Marc Blattner

The Jewish Federation of Greater Portland is in the midst of our 100 Days of Impact. On Oct. 1, Academy Award-winning actress Marlee Matlin spoke to 130 of our leading donors and provided an inspiring message about overcoming challenges and living generously. The people in attendance have committed $725,000 to Campaign 2015. Every gift increased by 10% or more, and every new gift to our campaign will be matched dollar for dollar.

Marlee Matlin was fantastic! She talked about her challenges growing up deaf. Many felt she could not do what “normal” kids could do. As one would expect … she persevered. She shared her personal joy about having a bat mitzvah (yes, she is Jewish) and learning and chanting her haftarah. She talked about becoming an actress and at the age of 21 becoming the youngest recipient of the Best Actress Oscar (“Children of a Lesser God”) and one of only four actresses to receive the honor for her film debut.

However, the excitement of winning quickly was soured by a film critic who said she basically won the “pity vote.” That critic also said a deaf actor had no future in Hollywood. Apparently, he was wrong as she continues to have success in film and TV, including her current groundbreaking television show, “Switched at Birth.”
Marlee talked about overcoming barriers. “Differently abled people deserve both respect and to be heard. They deserve every opportunity to do what everyone else does.”

This reminded me of a story from B’nai B’rith Camp about a special 9-year-old boy with Down syndrome. Gavin M. wanted to go to summer camp, but he was rejected by a summer program that could not accommodate his needs. His mother, Lynne, was used to fighting for him, but with money scarce and expenses high, it looked like Gavin would have to sit this summer out.

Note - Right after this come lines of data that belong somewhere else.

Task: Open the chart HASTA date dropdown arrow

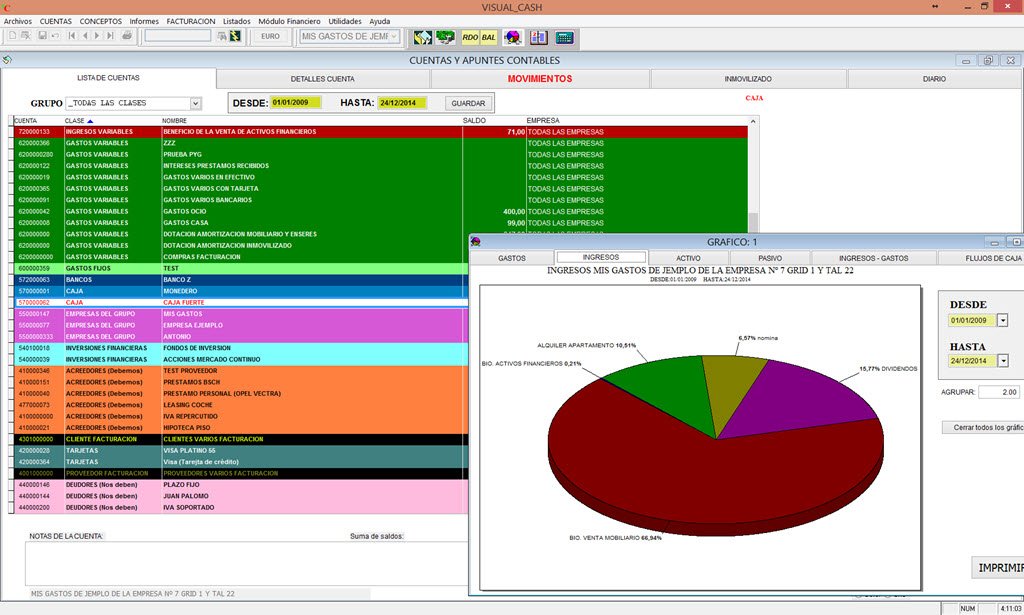Action: [x=1003, y=361]
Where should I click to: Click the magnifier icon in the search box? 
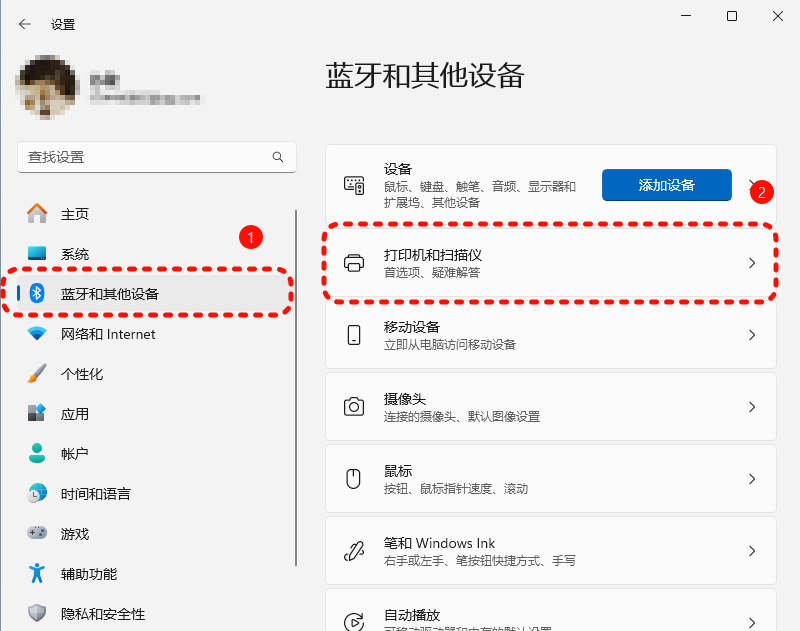(278, 157)
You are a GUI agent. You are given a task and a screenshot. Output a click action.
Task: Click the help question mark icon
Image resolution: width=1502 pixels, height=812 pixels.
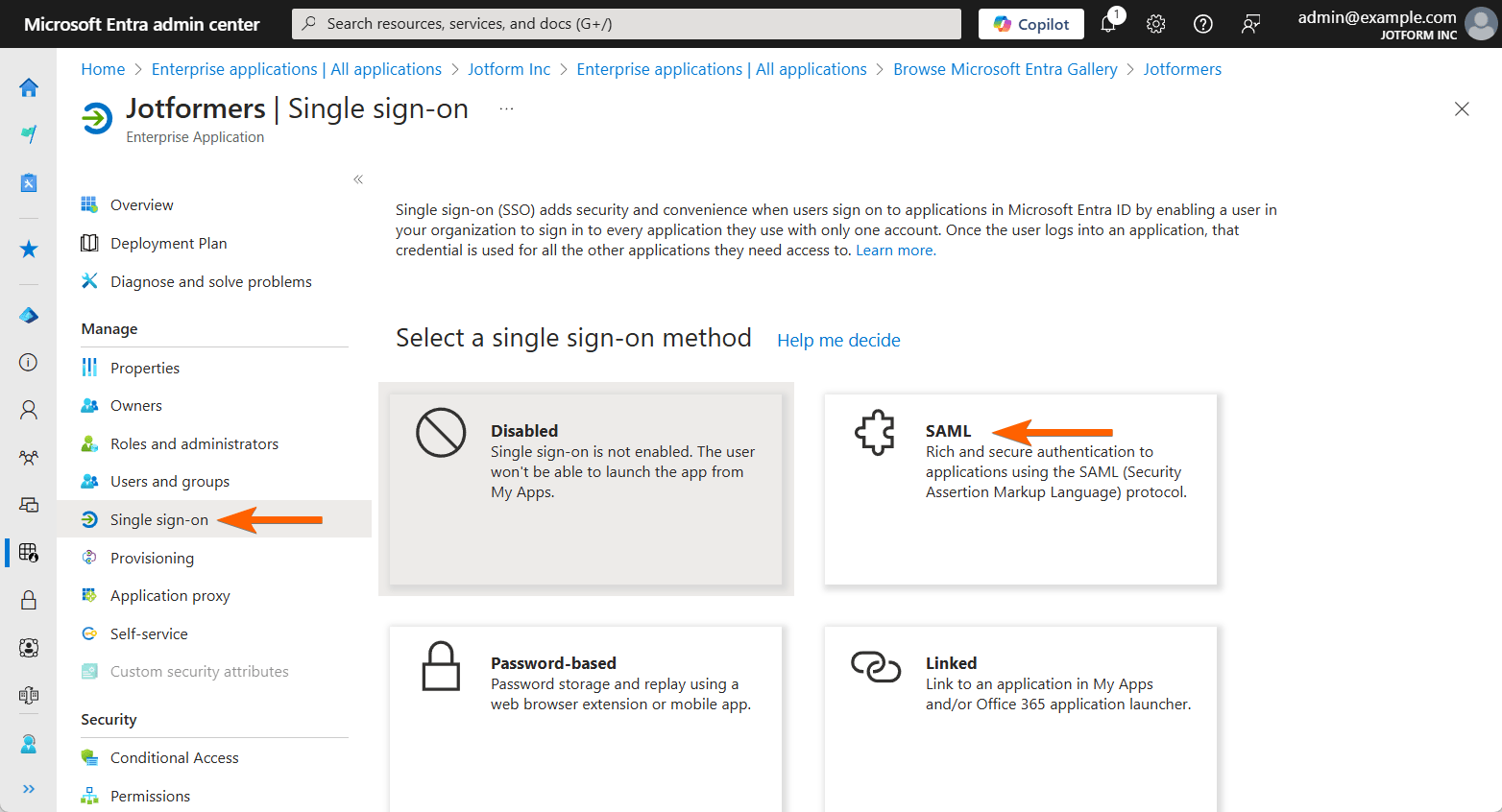1202,24
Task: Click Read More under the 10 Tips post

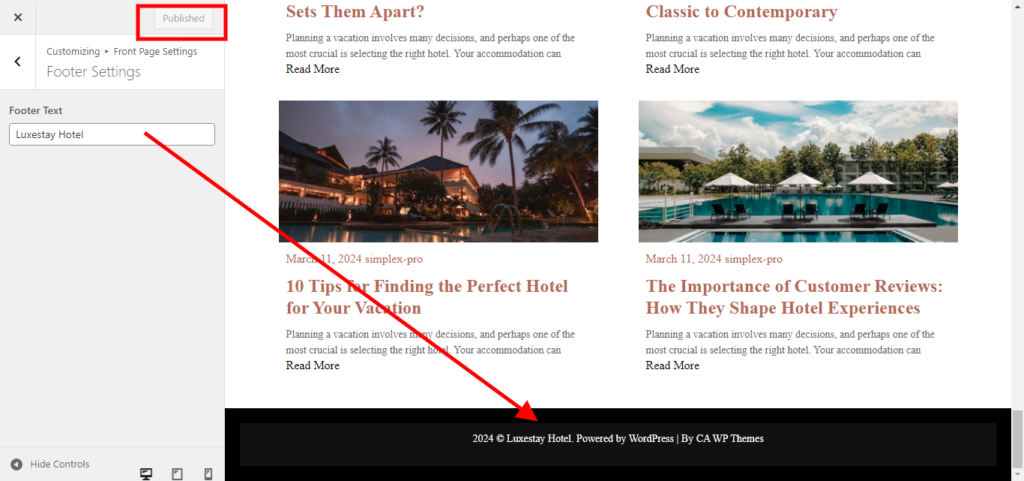Action: point(313,365)
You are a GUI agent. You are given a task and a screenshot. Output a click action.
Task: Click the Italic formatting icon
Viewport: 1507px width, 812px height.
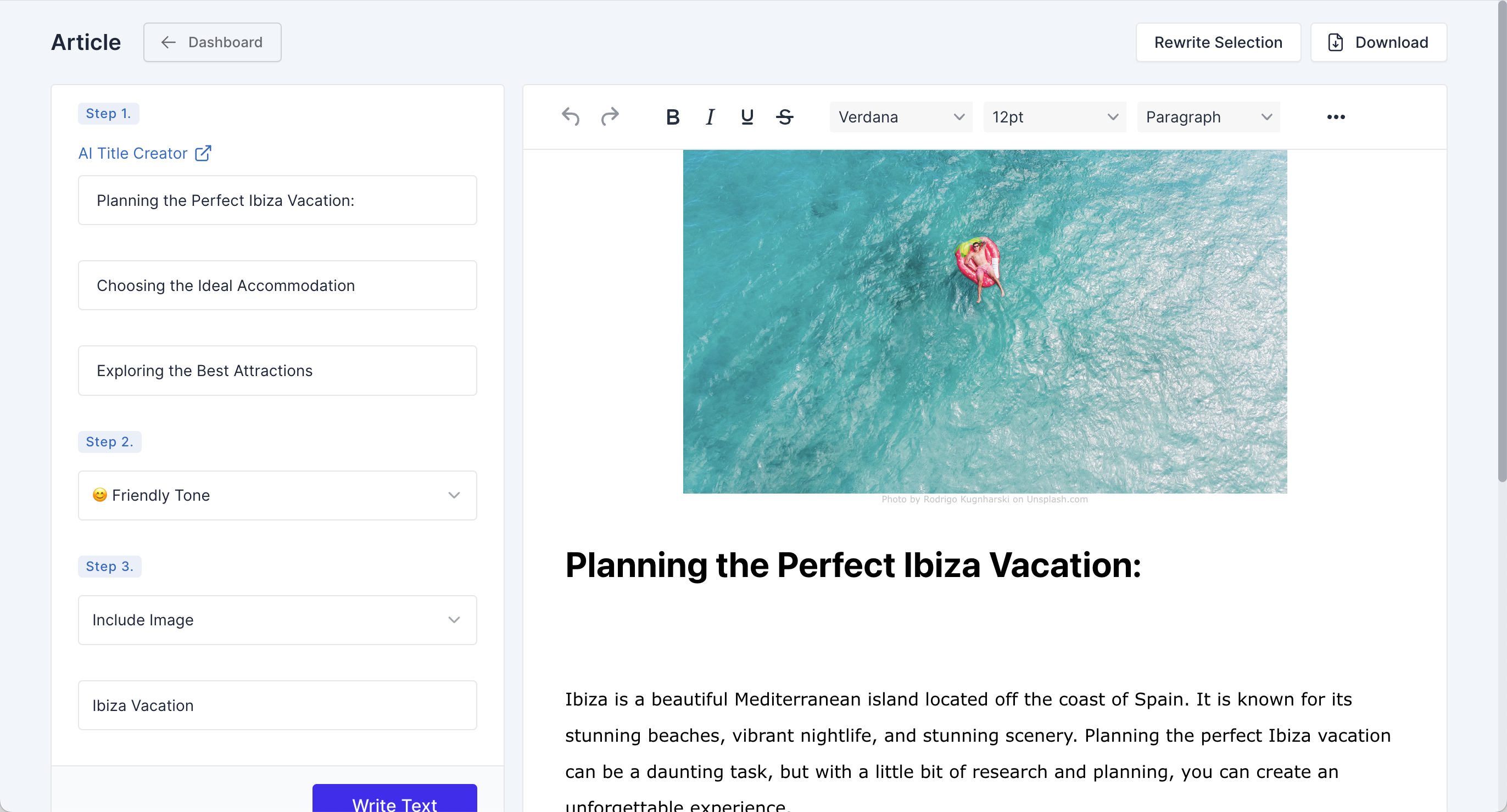(710, 117)
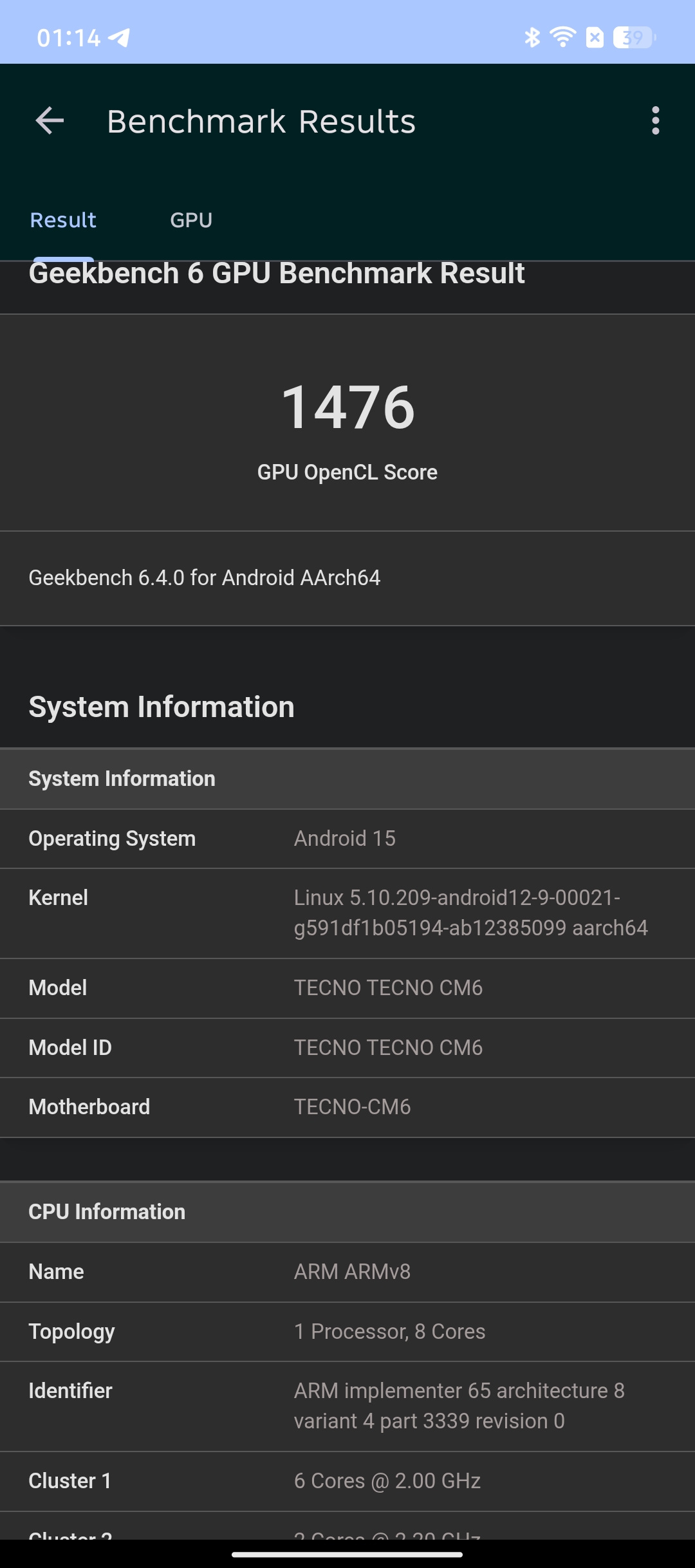The width and height of the screenshot is (695, 1568).
Task: Select the Operating System Android 15 row
Action: pyautogui.click(x=348, y=839)
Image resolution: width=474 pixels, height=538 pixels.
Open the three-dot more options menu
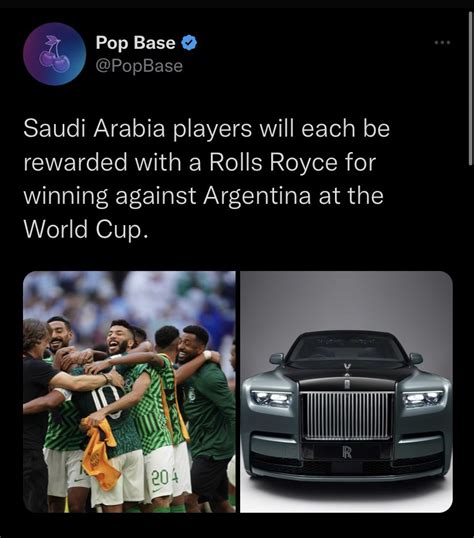(442, 43)
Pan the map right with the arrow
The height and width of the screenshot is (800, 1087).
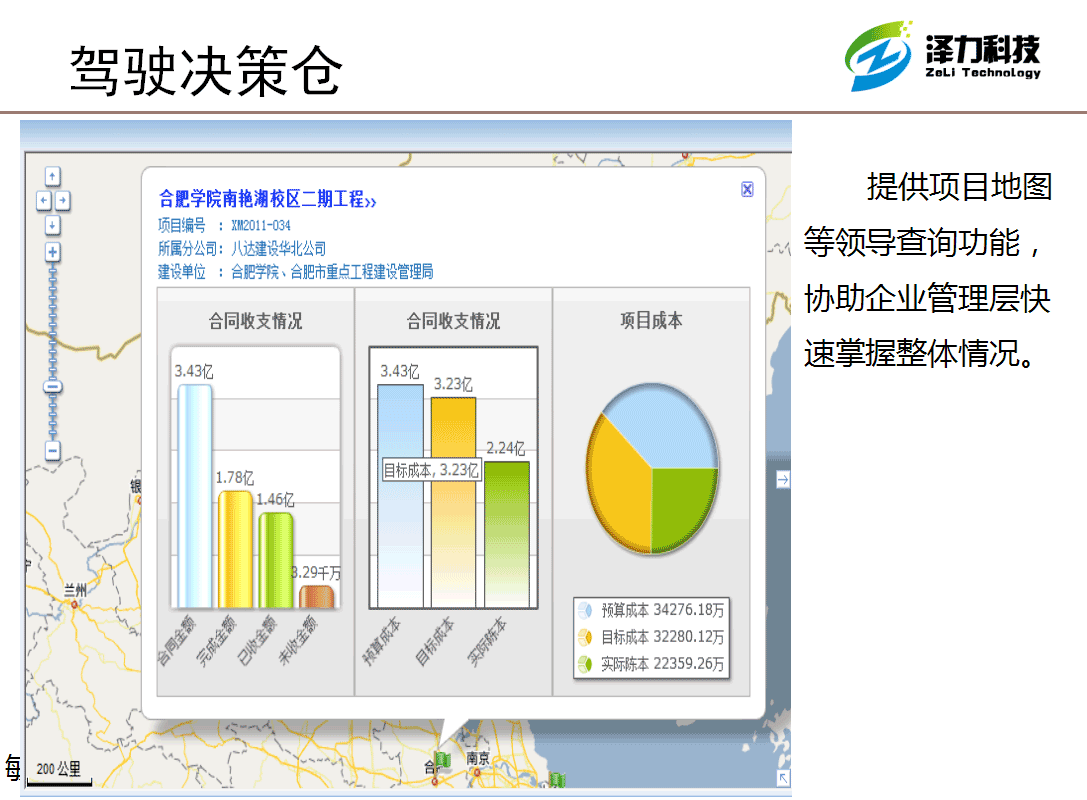pos(63,200)
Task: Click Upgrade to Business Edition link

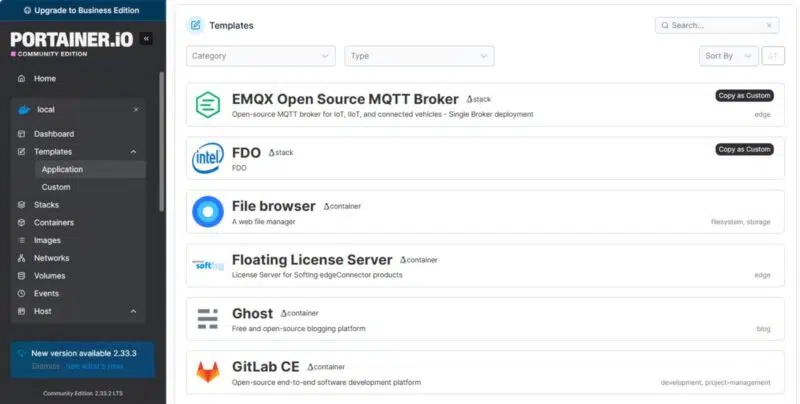Action: 83,9
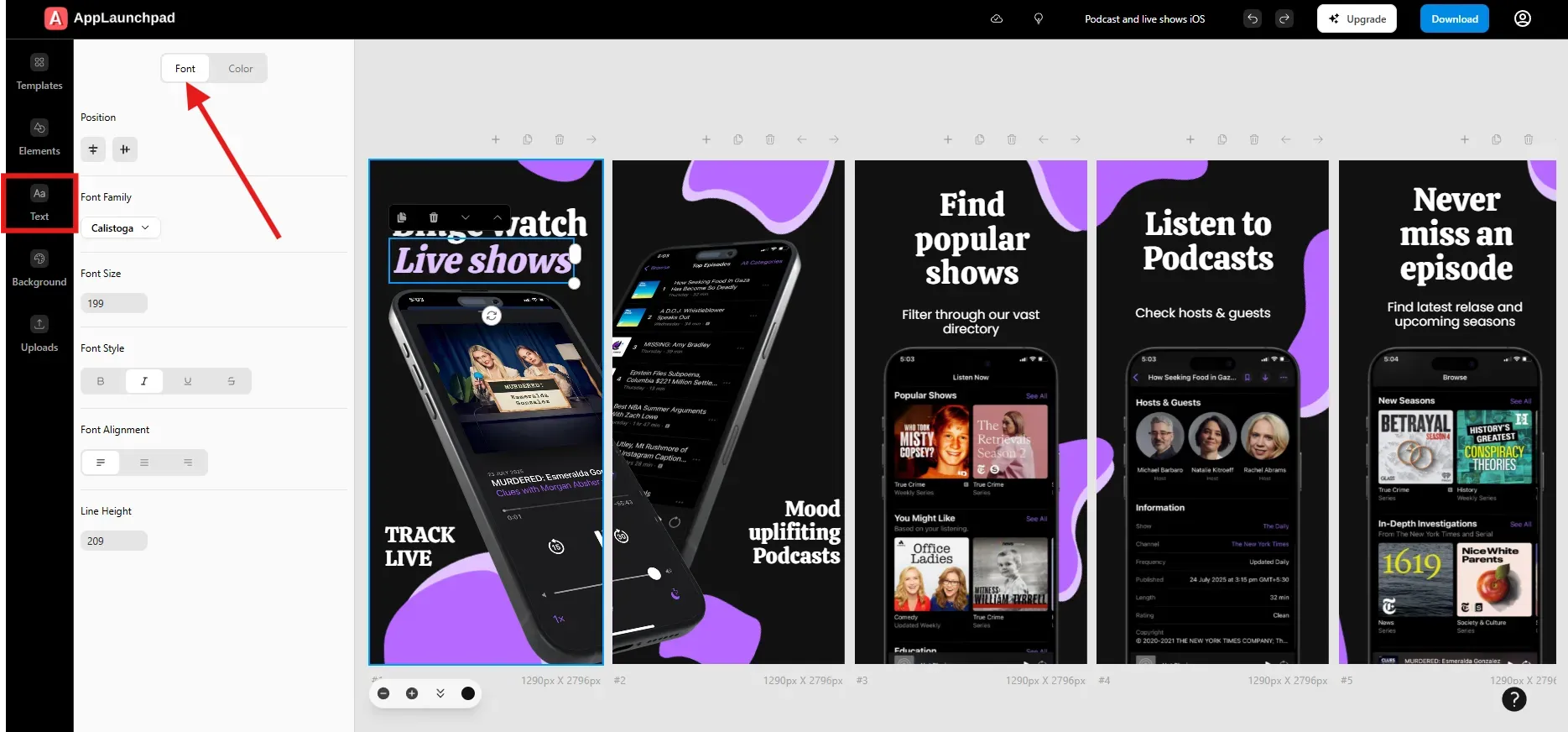Zoom out with the minus button
This screenshot has width=1568, height=732.
[x=383, y=693]
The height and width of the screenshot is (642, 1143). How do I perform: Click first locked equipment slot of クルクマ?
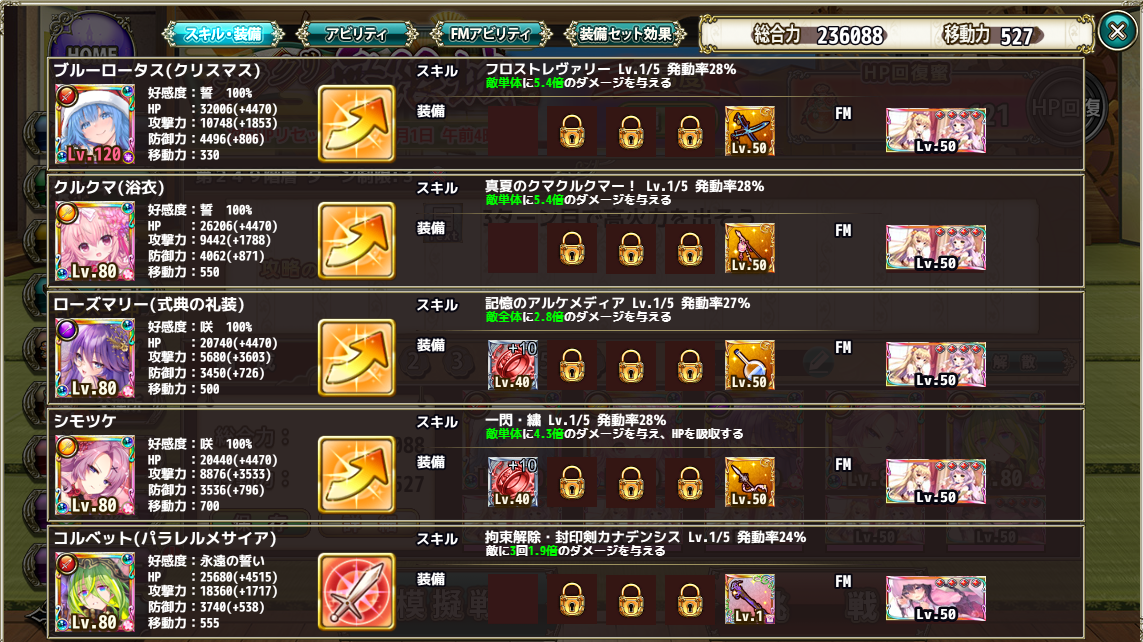click(x=572, y=248)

No way! Resources were made available so Gavin was able to attend camp, which not only accommodated him, but welcomed him with open arms.
“Far from treating my son like any sort of a burden, the BB Camp staff all behaved as if we were doing them a great honor by giving them the opportunity to share camp with my son,” says Lynne. “They assured me, as one voice, that people with differences have something unique to contribute to the com- munity. They were eager to see what Gavin would contribute and how they could help him do that.”

The staff and volunteers went out of their way to create an inclusive environment for Gavin. And to help the nonverbal boy communicate with others, a volunteer created handmade picture symbols to represent his camp experience, including Hebrew words. Long after camp was over, those symbols helped Gavin talk about his camp memories and his favorite summer activities. “It is far too common to look at children with special needs as a burden, not cost-effective and too much trouble, and then to provide services to the absolute minimum the law demands, and only when pressed,” says Gavin’s mother.

The Jewish Federation and BB Camp see Gavin as so much more than that. It takes faith to see a child with special needs as a gift. And Gavin is truly a gift.
Marlee concluded her remarks by stating, “Every one of us is different in some way, but for those of us who are more different, we have to put more effort into convincing the less different that we can do the same things they can, just differently.” Let’s give everyone the opportunity! This is the impact our Annual Campaign makes on individuals in our community with your philanthropic support. Help us make an even greater impact. Live generously! Make your gift today (

As we embark on a new year, let me express my appreciation to you all for being part of an active and dynamic Jewish community. Our Jewish community can indeed share a vision of Am Echad – One People. I am honored to help lead the Jewish Federation in its mission of caring for and nurturing Jews wherever they may live. Together, we make the difference.